Vulcan Energy Aktie: 1,77 Euro Jahrestief in Reichweite
Vulcan Energy notiert nahe dem Jahrestief, obwohl der Lithium-Entwickler in einem Spezialfonds vertreten ist. Technische Indikatoren zeigen eine schwache Kursdynamik.
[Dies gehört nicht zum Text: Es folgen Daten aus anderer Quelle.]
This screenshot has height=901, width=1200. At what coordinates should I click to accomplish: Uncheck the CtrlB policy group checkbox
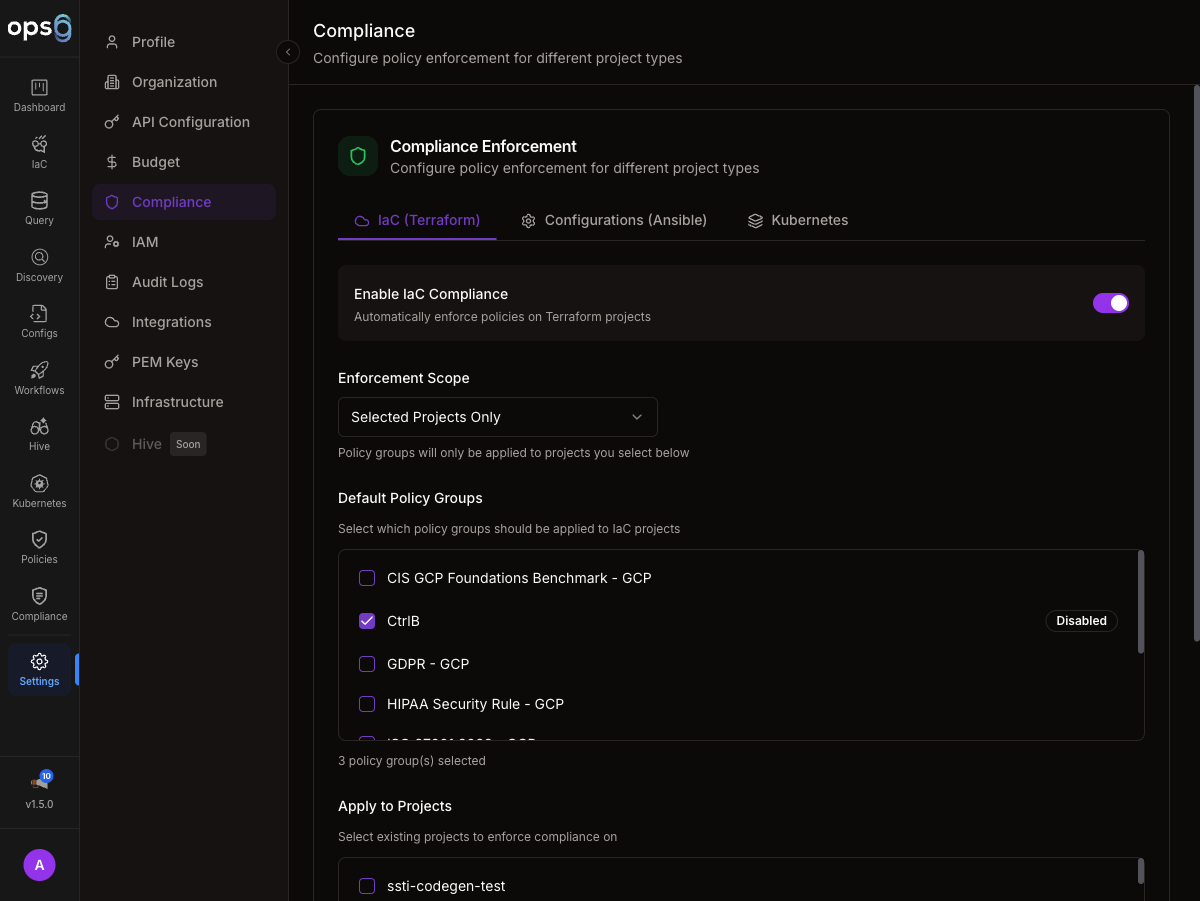367,621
- Lithium-Spezialfonds hält Vulcan-Anteile
- Aktie fällt auf 1,86 Euro zurück
- Kurs unter allen gleitenden Durchschnitten
- Jahrestief nur fünf Prozent entfernt
Vulcan Energy Resources taucht in einem Lithium-Spezialfonds auf — als Portfolioposition mit knapp 3,6 Prozent Gewicht. Das klingt nach einem Vertrauenssignal. Der Aktienkurs erzählt eine andere Geschichte.
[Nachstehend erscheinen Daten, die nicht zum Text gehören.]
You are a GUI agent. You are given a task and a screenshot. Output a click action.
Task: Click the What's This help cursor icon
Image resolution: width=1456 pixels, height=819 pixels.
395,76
Institutionelle Präsenz, schwacher Kurs
Sprott’s Lithium Miners ETF führte Vulcan Energy per 26. Juni mit einem Anteil von 3,56 Prozent. Der Fonds hielt gut 766.000 Aktien mit einem Marktwert von rund 1,58 Millionen Dollar. Insgesamt umfasst das Portfolio 38 Positionen — größere Gewichte liegen bei etablierten Produzenten wie Albemarle, Ganfeng Lithium und SQM.
Die Aufnahme in einen Fachfonds schützt nicht vor Kursdruck. Vulcan schloss den Freitag bei 1,86 Euro — ein Minus von 3,38 Prozent auf Tagesbasis. In der Wochenbilanz summiert sich das auf ein Minus von gut zehn Prozent.
Technisches Bild: Alle Durchschnitte verloren
Der Kurs liegt unter dem 50-Tage-Durchschnitt von 2,16 Euro, unter dem 100-Tage-Schnitt von 2,23 Euro und weit unter dem 200-Tage-Durchschnitt von 2,60 Euro. Das Jahrestief vom 23. März bei 1,77 Euro ist nur noch knapp fünf Prozent entfernt.
Kein Wunder, dass der RSI mit 34,8 schwache Dynamik anzeigt. Technisch überkauft ist die Aktie damit nicht — aber der Abstand zur Erholungszone ist gering. Die annualisierte 30-Tage-Volatilität von fast 57 Prozent zeigt: Ausschläge nach unten bleiben möglich.
Seit Jahresbeginn verlor die Aktie knapp 29 Prozent. Vom 52-Wochen-Hoch bei 3,98 Euro, erreicht im Oktober 2025, trennen den aktuellen Kurs mehr als 53 Prozent.
Breiter Markt ohne Rückenwind für Vulcan
Der australische Leitindex S&P/ASX 200 legte am Freitag leicht zu. Der Materialsektor gewann 0,81 Prozent. Vulcan profitierte davon nicht. Der Wochenverlust der Aktie übertraf den des Gesamtmarkts deutlich.
Der nächste Termin mit Substanz ist der Quartalsbericht für Juni — veröffentlicht am 30. Juli 2026. Bis dahin fehlt ein konkreter Kurstreiber. Hält die Aktie das Niveau von 1,77 Euro nicht, wäre das ein neues Einjahrestief — und ein weiteres Signal, dass die Lithium-Entwicklungsphase die Geduld der Märkte strapaziert.